• _Dataset records_:
+++

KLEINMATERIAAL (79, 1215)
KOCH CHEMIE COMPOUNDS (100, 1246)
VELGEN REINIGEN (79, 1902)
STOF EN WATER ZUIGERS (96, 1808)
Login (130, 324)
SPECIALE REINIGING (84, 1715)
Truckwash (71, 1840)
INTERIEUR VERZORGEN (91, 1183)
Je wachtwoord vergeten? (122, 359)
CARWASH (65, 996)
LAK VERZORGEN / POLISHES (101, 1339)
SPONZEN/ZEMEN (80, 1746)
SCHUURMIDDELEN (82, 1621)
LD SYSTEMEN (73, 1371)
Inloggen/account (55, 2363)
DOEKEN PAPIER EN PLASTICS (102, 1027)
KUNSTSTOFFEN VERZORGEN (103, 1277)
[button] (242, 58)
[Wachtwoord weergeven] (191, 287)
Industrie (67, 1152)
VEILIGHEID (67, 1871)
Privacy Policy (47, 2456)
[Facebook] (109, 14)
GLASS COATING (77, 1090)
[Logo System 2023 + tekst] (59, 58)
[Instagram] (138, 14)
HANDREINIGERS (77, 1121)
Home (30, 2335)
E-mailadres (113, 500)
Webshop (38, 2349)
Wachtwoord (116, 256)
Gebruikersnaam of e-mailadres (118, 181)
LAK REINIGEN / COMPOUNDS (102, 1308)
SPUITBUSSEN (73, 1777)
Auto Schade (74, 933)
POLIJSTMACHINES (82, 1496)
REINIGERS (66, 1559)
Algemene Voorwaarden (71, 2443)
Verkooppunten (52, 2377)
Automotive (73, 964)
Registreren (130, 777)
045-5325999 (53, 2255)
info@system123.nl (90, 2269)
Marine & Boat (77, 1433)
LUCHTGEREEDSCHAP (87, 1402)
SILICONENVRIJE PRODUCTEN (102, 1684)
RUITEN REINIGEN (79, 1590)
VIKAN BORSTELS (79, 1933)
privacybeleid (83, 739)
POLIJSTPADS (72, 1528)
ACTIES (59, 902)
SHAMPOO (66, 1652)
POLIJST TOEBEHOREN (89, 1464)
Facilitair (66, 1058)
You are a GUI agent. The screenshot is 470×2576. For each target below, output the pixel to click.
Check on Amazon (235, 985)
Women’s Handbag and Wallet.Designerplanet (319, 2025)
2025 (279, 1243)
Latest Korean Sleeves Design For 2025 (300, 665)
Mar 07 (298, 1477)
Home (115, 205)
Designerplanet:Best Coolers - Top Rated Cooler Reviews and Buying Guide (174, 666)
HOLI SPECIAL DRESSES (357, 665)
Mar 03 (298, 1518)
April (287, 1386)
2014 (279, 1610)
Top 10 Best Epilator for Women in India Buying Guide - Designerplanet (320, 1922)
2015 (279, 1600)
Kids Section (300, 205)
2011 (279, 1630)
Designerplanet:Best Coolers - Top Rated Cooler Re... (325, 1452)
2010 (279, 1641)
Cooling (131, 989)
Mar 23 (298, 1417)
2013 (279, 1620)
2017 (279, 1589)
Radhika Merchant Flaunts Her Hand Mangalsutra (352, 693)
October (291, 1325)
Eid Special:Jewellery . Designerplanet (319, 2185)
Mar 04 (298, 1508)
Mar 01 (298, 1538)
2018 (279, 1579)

+++

• _Work to complete_: All lines holding the word "mailadres" must be copied from the data.

• _Solution for this exercise_:
E-mailadres (113, 500)
Gebruikersnaam of e-mailadres (118, 181)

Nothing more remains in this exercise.